# EXERCISE INSTRUCTIONS
A) According to the text about Salmonella research, why is controlling Salmonella inside macrophages critical to surviving an infection? Answer in one to three sentences.
B) Continue the text about Salmonella research, starting after its last sentence.

BBSRC-funded researchers at Cambridge University have shed new light on a common food poisoning bug. Using real-time video microscopy, coupled with mathematical modelling, they have changed our assumptions about Salmonella and how it infects human cells. The research was published in Interface.
Salmonella is an important bacterium to study as it causes a range of diseases in humans and animals. It is capable of growing and reproducing inside macrophages - a type of white blood cell that ingests foreign material - ultimately destroying them. These macrophage cells are key players in the immune response to invaders and so the control of Salmonella within these cells is critical to surviving an infection. However, fundamentally important factors in infection events - such as the rate at which Salmonella infects cells, how frequently this occurs and the probability of infection - had not previously been calculated because it was thought impossible to do so.

# INFORMATION PROVIDED

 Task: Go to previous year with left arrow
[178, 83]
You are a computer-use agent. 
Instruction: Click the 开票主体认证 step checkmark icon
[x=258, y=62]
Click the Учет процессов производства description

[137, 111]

# ANSWER LIST
A) Macrophages are key players in the immune response to invaders. Salmonella can grow and reproduce inside these cells and ultimately destroy them.

B)
Dr Bryant, from the University of Cambridge, said: "Understanding how these bacteria invade, survive, proliferate and kill vital macrophage cells provides a wealth of knowledge to help improve our health. For the first time, we have been able to calculate the rate at which Salmonella can infect macrophages and we have also seen evidence of dual infection and reinfection of a single cell."
Instead of relying on figures from large populations of infected cells, such as changes in total bacterial number over time, finer measurements of the individual steps of infection were considered. The researchers used two independent approaches for their calculations: mathematical modelling of Salmonella infection experiments, and analysis of real-time video microscopy of individual infection events.